ChallengePost, a New York City startup that focuses on software competitions (and is known for powering software events from the White House, NYC, and Ford), announced today that it will open up its platform as a free tool for managing hackathons.
Your typical hackathon is a an adrenalin, code, and Red Bull-fueled frenzy where developers have a short amount of time to create a working program. But when it comes to managing the festivities and making sure all of the great work from participants doesn’t evaporate into the digital ether, there haven’t been many useful tools. You could build a webpage, or use something like Tumblr, but those solutions don’t help wit the process of actually judging a hackathon competition.

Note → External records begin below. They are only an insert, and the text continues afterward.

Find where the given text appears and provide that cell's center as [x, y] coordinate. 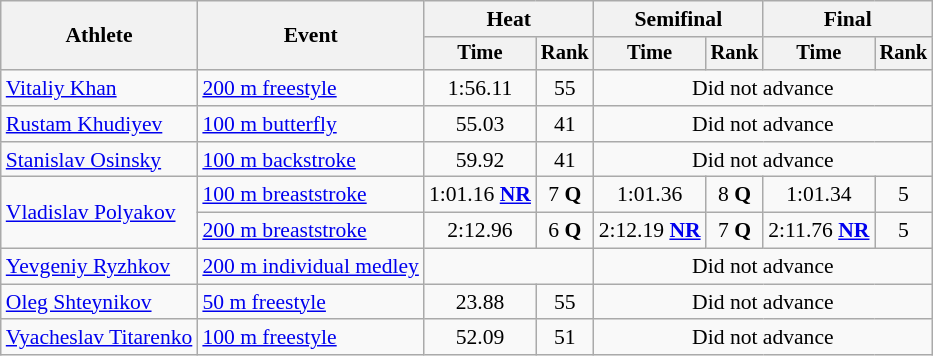
51 [565, 338]
2:12.19 NR [650, 231]
59.92 [480, 160]
1:56.11 [480, 88]
200 m freestyle [310, 88]
8 Q [735, 195]
Oleg Shteynikov [100, 302]
Final [848, 19]
Stanislav Osinsky [100, 160]
100 m breaststroke [310, 195]
Heat [509, 19]
200 m breaststroke [310, 231]
Event [310, 36]
200 m individual medley [310, 267]
1:01.36 [650, 195]
50 m freestyle [310, 302]
100 m backstroke [310, 160]
55.03 [480, 124]
6 Q [565, 231]
1:01.34 [818, 195]
Vladislav Polyakov [100, 212]
Rustam Khudiyev [100, 124]
2:11.76 NR [818, 231]
Vitaliy Khan [100, 88]
Semifinal [679, 19]
Yevgeniy Ryzhkov [100, 267]
52.09 [480, 338]
Vyacheslav Titarenko [100, 338]
23.88 [480, 302]
100 m butterfly [310, 124]
Athlete [100, 36]
1:01.16 NR [480, 195]
2:12.96 [480, 231]
100 m freestyle [310, 338]
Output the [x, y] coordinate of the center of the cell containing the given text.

With ChallengePost, organizers get a free platform for promoting hackathons, taking submissions, dealing with judging, and handing out prizes. It’s already been used by the PennApps hackathon at the University of Pennsylvania, MHacks at the University of Michigan at Ann Arbor, and HackMIT, all of which had more than 1,000 developers.
ChallengePost originally started out by powering competitions of all kinds, but it’s now focusing more on software competitions, founder and chief executive Brandon Kessler said in an interview.

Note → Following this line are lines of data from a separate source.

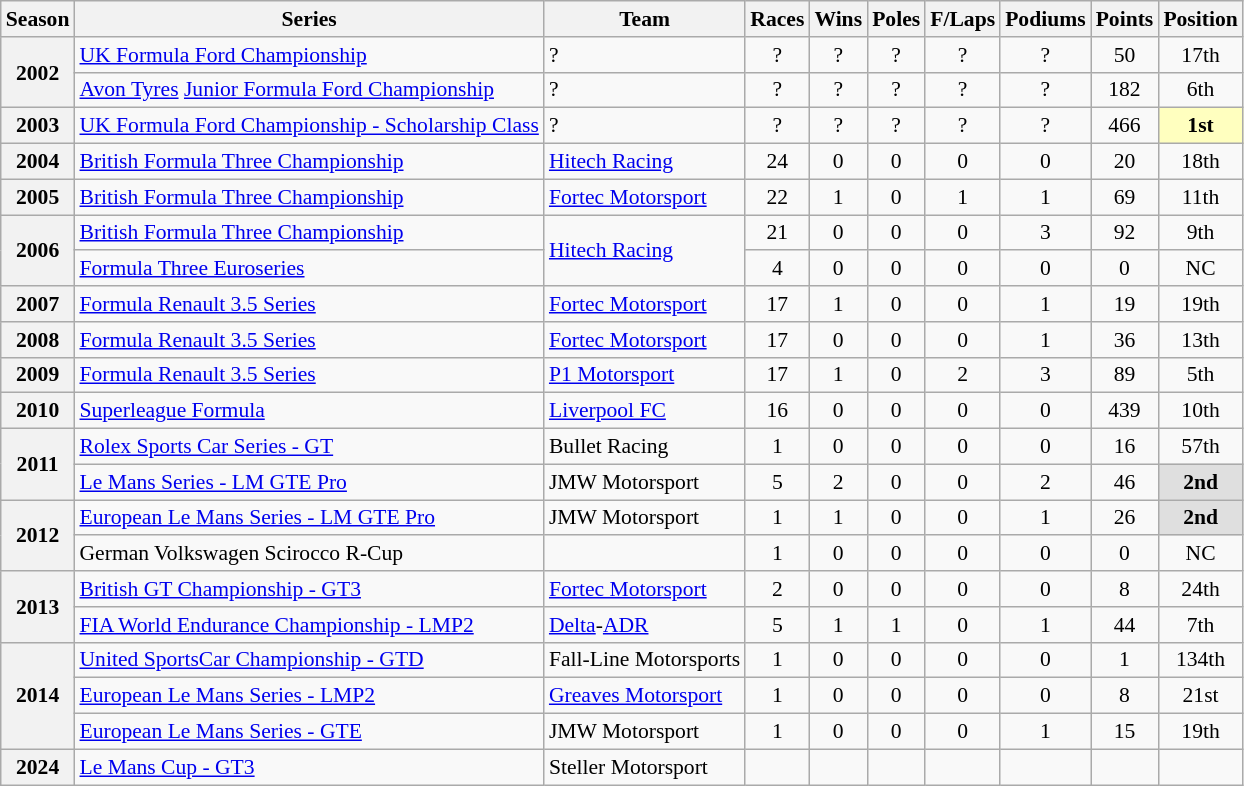
17th [1200, 55]
Steller Motorsport [644, 767]
FIA World Endurance Championship - LMP2 [308, 625]
21st [1200, 696]
Poles [896, 19]
2008 [38, 340]
2006 [38, 250]
Points [1125, 19]
2011 [38, 464]
European Le Mans Series - GTE [308, 732]
24th [1200, 589]
4 [777, 269]
466 [1125, 126]
2004 [38, 162]
Rolex Sports Car Series - GT [308, 447]
89 [1125, 375]
UK Formula Ford Championship [308, 55]
Greaves Motorsport [644, 696]
Podiums [1046, 19]
2003 [38, 126]
2009 [38, 375]
European Le Mans Series - LM GTE Pro [308, 518]
21 [777, 233]
19 [1125, 304]
Liverpool FC [644, 411]
European Le Mans Series - LMP2 [308, 696]
2024 [38, 767]
20 [1125, 162]
Team [644, 19]
Series [308, 19]
2012 [38, 536]
50 [1125, 55]
Avon Tyres Junior Formula Ford Championship [308, 90]
2007 [38, 304]
2002 [38, 72]
P1 Motorsport [644, 375]
Wins [838, 19]
15 [1125, 732]
Fall-Line Motorsports [644, 660]
F/Laps [962, 19]
22 [777, 197]
Formula Three Euroseries [308, 269]
9th [1200, 233]
United SportsCar Championship - GTD [308, 660]
2010 [38, 411]
439 [1125, 411]
92 [1125, 233]
182 [1125, 90]
Season [38, 19]
6th [1200, 90]
69 [1125, 197]
Bullet Racing [644, 447]
Races [777, 19]
UK Formula Ford Championship - Scholarship Class [308, 126]
British GT Championship - GT3 [308, 589]
7th [1200, 625]
24 [777, 162]
10th [1200, 411]
Delta-ADR [644, 625]
1st [1200, 126]
2005 [38, 197]
Le Mans Series - LM GTE Pro [308, 482]
German Volkswagen Scirocco R-Cup [308, 554]
13th [1200, 340]
2014 [38, 696]
26 [1125, 518]
46 [1125, 482]
5th [1200, 375]
2013 [38, 606]
57th [1200, 447]
18th [1200, 162]
Le Mans Cup - GT3 [308, 767]
44 [1125, 625]
11th [1200, 197]
36 [1125, 340]
Superleague Formula [308, 411]
Position [1200, 19]
134th [1200, 660]
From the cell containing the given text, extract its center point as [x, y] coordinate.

“The idea that we’re focusing on software means we’re solving problems that didn’t exist when I started the company,” he said. “Software is eating the world [borrowing a phrase from Marc Andreessen], everything is turning into platforms right before our eyes.”

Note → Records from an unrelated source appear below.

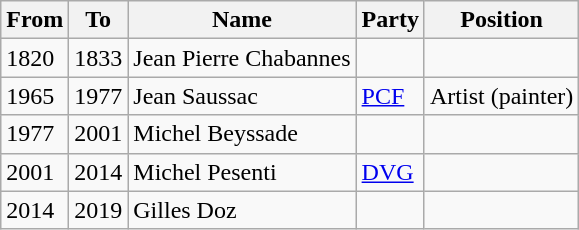
Michel Beyssade [242, 134]
Artist (painter) [501, 96]
1965 [35, 96]
Jean Saussac [242, 96]
Gilles Doz [242, 210]
Name [242, 20]
From [35, 20]
PCF [390, 96]
1833 [98, 58]
2019 [98, 210]
To [98, 20]
Michel Pesenti [242, 172]
DVG [390, 172]
1820 [35, 58]
Jean Pierre Chabannes [242, 58]
Position [501, 20]
Party [390, 20]
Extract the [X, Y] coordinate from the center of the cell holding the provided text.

The good news for ChallengePost: Since everything is becoming a platform, there needs to be someone out there who can help platform makers determine which software is best.
With so many programming methodologies promoting speed, we’ll eventually need faster ways of determining great software from junk. It’s natural selection meets software. But Kessler doesn’t see ChallengePost’s role entirely like that:
“It’s Darwinism not in the sense that developers are competing with each other … the prizes are not the reason people are entering these competitions, we want to showcase anyone that submits,” Kessler said. “If there’s any element of Darwinisnm around it, we’re helping facilitate platforms of new and existing companies, killing the old companies that have not yet become platforms,” he added.
While ChallengePost covers hackathons for free, it charges for long-form challenges that last several months, like the recent MTA App Quest in NYC. Looking ahead, Kessler tells me he’s exploring ways to power software challenges year-round.
“We want to be the best place in the world to showcase your software,” he said.
ChallengePost has raised $4.6 million so far from Opus Capital, Esther Dyson, Betaworks, and others.